[TEXT PASSAGE]

= Heurikon =

The Heurikon Corporation was a microcomputer design and manufacturing company founded in Madison, Wisconsin in 1972. It provided microprocessors, hardware, and imaging equipment for medical and scientific applications, including notably during efforts to locate the wreck of the Titanic in 1985. Their products included custom microcomputer systems and plug-in microcomputer boards.

== Early history ==

Early customers included Oscar Mayer (Madison, WI), the Arrow Sign Corporation (Chicago, IL), Cuenique Billiards (Madison, WI) and Butler Manufacturing. Early products were based on the Zilog Z80 microprocessor, the Intel 8080 and the Motorola 68000 series of microprocessors.

== Use in locating the RMS Titanic ==

In 1985, Heurikon was involved in the joint effort by the United States and France to locate the sunken RMS Titanic. The equipment used for the project included a Heurikon HK68 along with three image processing boards, and processors and buffers made by a company called Imaging Technology. This hardware was used by the Woods Hole Oceanographic Institution to process the first images seen of the sunken ship.

== Growth and further uses ==

According to NASA Tech Briefs in 1989, Heurikon had been included in list of the top 500 fastest-growing privately owned U.S. companies compiled by Inc. Magazine six times. It was also providing processors for the U.S. National Archives in Washington, D.C. to record its collection.

Stored data:
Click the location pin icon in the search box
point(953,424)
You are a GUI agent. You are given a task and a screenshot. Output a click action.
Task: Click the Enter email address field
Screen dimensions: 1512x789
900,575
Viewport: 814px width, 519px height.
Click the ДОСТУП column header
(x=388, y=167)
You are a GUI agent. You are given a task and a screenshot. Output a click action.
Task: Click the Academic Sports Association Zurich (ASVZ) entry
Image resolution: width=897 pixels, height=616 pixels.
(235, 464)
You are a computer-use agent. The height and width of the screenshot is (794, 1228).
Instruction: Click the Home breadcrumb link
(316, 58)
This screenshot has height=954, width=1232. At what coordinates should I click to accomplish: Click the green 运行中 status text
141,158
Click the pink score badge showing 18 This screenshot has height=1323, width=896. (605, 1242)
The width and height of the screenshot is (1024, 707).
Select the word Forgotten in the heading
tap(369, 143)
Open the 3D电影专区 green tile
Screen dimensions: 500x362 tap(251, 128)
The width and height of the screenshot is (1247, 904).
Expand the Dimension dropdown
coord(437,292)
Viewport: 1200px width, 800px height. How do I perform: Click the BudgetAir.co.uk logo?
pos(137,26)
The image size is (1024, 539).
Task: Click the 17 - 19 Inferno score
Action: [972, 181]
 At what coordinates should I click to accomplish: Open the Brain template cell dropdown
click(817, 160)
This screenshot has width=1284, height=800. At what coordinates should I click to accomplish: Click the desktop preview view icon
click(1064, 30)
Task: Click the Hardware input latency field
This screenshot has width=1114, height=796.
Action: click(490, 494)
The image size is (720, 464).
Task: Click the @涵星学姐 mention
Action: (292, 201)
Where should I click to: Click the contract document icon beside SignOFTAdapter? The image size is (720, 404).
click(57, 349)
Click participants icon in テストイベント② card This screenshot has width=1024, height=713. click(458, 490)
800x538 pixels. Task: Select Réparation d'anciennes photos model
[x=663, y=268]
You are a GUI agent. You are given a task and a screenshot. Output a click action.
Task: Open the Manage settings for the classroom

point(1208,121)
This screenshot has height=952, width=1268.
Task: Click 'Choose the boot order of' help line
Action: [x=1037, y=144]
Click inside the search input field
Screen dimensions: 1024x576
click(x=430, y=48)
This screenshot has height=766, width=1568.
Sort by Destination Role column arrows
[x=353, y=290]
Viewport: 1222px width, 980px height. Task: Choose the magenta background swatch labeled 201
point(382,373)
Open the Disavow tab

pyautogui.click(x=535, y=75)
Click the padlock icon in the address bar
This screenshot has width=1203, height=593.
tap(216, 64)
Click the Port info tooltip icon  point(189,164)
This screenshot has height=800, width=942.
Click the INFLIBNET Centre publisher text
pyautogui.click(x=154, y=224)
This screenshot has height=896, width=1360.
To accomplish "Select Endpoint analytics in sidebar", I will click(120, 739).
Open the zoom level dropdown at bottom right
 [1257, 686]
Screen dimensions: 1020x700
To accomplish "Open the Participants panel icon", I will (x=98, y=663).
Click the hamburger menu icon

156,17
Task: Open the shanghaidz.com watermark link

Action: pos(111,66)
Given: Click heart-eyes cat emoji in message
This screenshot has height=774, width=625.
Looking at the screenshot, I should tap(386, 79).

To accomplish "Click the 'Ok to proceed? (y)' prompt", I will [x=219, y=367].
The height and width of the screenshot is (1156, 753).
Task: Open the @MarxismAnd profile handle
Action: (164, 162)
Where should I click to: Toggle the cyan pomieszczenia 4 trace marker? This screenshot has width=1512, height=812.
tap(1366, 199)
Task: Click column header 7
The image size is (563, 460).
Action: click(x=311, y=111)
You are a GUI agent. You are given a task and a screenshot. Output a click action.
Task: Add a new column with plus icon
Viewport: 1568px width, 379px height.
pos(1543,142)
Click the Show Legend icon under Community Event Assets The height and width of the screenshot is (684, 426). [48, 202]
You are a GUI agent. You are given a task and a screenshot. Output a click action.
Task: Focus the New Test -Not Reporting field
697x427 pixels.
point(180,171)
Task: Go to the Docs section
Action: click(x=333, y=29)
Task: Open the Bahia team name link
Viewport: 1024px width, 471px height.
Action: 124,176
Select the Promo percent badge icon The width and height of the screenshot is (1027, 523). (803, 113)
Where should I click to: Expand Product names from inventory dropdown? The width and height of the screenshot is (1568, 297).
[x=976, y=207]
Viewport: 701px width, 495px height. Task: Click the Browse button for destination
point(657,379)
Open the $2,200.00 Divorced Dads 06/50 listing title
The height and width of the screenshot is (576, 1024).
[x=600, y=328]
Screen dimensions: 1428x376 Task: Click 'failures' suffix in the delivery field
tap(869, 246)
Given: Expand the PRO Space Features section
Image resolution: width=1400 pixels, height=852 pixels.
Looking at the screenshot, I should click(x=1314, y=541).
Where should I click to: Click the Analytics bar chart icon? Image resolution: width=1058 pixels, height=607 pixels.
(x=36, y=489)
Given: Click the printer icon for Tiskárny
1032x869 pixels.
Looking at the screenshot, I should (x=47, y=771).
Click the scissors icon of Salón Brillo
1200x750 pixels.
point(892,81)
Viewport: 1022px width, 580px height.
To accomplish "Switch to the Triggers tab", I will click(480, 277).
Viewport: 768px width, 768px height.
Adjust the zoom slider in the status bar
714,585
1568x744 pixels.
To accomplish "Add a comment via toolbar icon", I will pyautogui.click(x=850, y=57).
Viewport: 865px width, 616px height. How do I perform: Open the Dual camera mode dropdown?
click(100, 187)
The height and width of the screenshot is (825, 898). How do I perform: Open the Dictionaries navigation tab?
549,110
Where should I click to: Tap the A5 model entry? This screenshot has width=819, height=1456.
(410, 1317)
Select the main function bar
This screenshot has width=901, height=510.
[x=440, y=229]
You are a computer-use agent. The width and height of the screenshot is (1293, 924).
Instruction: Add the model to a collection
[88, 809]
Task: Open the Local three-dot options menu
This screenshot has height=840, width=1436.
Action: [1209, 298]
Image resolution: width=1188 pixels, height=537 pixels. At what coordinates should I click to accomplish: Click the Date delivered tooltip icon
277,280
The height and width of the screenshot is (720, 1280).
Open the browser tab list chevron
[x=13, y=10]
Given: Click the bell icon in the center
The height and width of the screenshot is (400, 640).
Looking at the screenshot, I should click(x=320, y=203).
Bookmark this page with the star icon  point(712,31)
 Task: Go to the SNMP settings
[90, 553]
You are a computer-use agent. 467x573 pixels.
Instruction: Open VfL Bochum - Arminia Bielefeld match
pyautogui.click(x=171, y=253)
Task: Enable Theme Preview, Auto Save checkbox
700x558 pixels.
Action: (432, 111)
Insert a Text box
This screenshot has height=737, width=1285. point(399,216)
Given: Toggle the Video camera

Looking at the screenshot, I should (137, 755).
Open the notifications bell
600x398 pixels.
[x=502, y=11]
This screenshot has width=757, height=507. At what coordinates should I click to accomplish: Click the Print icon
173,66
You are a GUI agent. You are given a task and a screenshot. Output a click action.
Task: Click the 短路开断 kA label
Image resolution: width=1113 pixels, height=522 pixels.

[TO DO]
1 > According to the Heurikon article, where and in what year was the company founded?
2 > Check each statement against the Heurikon article and mark it yes or no, quoting the deciding words: (a) Heurikon's early products were based on the Zilog Z80 microprocessor. (b) The Woods Hole Oceanographic Institution used the hardware to process the first images of the sunken ship. (c) Inc. Magazine had listed Heurikon among the fastest-growing privately owned U.S. companies seven times.
3 > Extend the Heurikon article onward from its last sentence.

[REPLIES]
1 > Madison, Wisconsin, in 1972.

2 >
(a) Yes: "Early products were based on the Zilog Z80 microprocessor"
(b) Yes: "This hardware was used by the Woods Hole Oceanographic Institution to process the first images seen of the sunken ship."
(c) No: "compiled by Inc. Magazine six times"

3 >
In the 1990s, a major customer was TransCore (Norcross, GA) and the City Of New York for whom Heurikon designed and built the interface hardware for over 10,000 traffic lights in the five NYC boroughs.

In the mid-2000s, Heurikon VME bus boards were used by NASA in International Space Station EXPRESS rack suitcase simulators that payload developers around the world could use to pre-test their scientific payloads destined for the space station.

== Products ==

Heurikon's hardware included a line of 8-bit Multibus boards introduced in the early 1980s, and later microcomputers using the Motorola 68000 microprocessor in the 1980s.

The company offered several operating systems and development environments, including Unix, VxWorks, Hunter Ready VRTX and OS-9.

== Sale ==

In 1994, Heurikon (a privately held company) was sold to Computer Products Incorporated (CPI, Florida) and was renamed as the Artesyn Corporation. When the company was sold, there were four shareholders and annual sales had grown to over 20 million dollars.

Later, Artesyn was bought by Emerson Electric.